La Commission européenne a conclu jeudi les négociations avec les États-Unis sur un accord-cadre pour l'échange de données frontalières, dénommé « Partenariat de sécurité frontalière renforcé ». Cet accord a dû être atteint parce que les États-Unis l'exigeaient pour que l'Union européenne puisse continuer à participer au programme américain d'exemption de visa.
L'accord établit les conditions générales pour l'échange d'informations, les échanges spécifiques étant ensuite régis par des accords bilatéraux négociés entre chacun des 27 États membres et les États-Unis.
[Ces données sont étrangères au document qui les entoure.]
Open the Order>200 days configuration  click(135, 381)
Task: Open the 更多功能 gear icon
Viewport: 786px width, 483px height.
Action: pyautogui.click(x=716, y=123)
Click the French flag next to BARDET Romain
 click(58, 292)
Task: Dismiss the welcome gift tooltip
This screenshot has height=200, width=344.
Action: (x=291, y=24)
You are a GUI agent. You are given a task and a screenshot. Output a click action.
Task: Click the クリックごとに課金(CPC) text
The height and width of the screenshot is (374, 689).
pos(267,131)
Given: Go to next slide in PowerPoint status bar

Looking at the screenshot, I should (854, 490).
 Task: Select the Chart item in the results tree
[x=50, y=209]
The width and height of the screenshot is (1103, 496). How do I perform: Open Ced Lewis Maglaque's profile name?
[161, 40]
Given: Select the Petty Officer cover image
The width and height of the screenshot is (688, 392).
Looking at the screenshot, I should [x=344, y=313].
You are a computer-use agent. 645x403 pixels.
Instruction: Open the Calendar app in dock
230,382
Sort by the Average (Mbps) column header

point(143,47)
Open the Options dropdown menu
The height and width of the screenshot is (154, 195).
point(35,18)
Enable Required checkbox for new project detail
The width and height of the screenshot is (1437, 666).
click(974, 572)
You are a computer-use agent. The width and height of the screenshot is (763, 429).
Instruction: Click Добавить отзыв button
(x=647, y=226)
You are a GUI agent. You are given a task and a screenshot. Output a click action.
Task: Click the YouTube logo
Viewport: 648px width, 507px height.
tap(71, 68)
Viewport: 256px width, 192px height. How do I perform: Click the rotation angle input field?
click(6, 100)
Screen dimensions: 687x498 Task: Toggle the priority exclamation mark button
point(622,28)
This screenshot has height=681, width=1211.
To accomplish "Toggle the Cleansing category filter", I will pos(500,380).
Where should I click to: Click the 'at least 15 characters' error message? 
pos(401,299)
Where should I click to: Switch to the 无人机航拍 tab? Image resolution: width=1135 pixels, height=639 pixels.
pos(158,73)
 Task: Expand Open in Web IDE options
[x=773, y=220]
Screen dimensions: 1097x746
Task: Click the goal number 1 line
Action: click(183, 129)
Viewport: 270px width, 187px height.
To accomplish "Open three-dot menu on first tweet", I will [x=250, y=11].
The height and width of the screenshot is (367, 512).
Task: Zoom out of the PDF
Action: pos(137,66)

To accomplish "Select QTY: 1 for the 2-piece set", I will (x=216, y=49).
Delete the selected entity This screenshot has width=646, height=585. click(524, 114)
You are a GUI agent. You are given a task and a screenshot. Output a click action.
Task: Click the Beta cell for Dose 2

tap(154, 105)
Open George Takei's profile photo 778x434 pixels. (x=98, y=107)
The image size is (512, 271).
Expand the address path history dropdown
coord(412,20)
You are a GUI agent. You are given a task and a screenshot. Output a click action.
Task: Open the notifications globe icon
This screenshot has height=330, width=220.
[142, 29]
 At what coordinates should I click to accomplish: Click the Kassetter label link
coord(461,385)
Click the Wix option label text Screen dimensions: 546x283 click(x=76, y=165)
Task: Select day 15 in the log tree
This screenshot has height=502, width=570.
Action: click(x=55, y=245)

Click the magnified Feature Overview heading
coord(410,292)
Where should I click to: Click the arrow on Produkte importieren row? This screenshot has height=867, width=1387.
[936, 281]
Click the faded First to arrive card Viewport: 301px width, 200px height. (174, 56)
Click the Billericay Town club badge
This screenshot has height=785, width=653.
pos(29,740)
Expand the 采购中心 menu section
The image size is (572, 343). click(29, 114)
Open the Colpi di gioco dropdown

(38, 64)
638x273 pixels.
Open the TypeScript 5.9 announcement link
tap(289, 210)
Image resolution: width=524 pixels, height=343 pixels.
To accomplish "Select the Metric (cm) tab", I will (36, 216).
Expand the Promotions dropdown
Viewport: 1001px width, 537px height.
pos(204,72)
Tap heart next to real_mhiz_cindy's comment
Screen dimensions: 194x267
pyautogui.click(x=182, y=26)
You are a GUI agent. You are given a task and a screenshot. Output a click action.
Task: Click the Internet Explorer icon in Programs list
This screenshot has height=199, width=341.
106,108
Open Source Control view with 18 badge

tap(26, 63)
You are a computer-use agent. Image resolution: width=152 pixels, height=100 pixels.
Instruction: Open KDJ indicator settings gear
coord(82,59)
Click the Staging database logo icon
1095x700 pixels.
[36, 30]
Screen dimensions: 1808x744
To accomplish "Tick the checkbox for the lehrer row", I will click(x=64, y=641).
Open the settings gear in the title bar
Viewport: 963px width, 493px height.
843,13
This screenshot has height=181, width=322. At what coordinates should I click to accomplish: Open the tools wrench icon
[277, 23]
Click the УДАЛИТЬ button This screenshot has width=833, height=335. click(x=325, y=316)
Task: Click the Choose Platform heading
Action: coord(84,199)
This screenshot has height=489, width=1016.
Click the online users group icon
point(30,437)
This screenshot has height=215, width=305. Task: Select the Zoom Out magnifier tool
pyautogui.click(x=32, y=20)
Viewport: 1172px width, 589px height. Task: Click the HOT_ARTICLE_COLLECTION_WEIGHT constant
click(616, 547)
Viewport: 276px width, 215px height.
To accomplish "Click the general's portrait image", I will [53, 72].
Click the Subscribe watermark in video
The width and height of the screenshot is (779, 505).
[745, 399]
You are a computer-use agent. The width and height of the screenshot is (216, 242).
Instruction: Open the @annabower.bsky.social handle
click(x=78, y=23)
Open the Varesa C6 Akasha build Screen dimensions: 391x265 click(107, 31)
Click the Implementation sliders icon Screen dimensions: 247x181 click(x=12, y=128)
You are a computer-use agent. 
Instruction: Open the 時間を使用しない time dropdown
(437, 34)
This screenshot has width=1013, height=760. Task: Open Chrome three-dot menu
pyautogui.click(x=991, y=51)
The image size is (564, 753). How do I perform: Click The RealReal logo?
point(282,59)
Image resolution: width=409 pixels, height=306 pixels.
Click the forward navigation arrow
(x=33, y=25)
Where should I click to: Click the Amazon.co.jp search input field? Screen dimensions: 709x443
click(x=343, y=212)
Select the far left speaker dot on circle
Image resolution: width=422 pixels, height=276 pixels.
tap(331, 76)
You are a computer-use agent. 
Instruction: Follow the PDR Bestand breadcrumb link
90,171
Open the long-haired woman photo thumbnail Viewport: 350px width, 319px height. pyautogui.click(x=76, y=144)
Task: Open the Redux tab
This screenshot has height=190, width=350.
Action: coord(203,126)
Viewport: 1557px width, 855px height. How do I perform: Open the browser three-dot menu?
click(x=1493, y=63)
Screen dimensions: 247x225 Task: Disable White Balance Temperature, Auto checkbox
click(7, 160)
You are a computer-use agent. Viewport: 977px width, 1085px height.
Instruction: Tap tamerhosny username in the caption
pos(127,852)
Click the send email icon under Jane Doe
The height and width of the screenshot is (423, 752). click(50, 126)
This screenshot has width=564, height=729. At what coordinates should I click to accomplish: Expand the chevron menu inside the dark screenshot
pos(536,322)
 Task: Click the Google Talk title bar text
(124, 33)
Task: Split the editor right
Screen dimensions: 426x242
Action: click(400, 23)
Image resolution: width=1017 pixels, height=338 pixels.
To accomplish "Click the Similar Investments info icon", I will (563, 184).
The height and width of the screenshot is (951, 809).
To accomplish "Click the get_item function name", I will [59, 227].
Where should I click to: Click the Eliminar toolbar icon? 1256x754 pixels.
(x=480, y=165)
Les données échangées proviendront des bases de données nationales des États membres.
La Commission européenne a souligné que l'accord assure un ensemble robuste de garanties en matière de protection des données, conformément au droit de l'UE et à la Charte des droits fondamentaux de l'UE.
L'accord devra maintenant être approuvé par le Conseil de l'UE, qui représente les gouvernements des 27 États membres, puis soumis à l'appréciation du Parlement européen. Si les eurodéputés l'approuvent, le Conseil pourra procéder à la conclusion formelle de l'accord, permettant alors aux États membres de conclure des accords bilatéraux avec les États-Unis sur la base des conditions et garanties définies dans l'accord-cadre.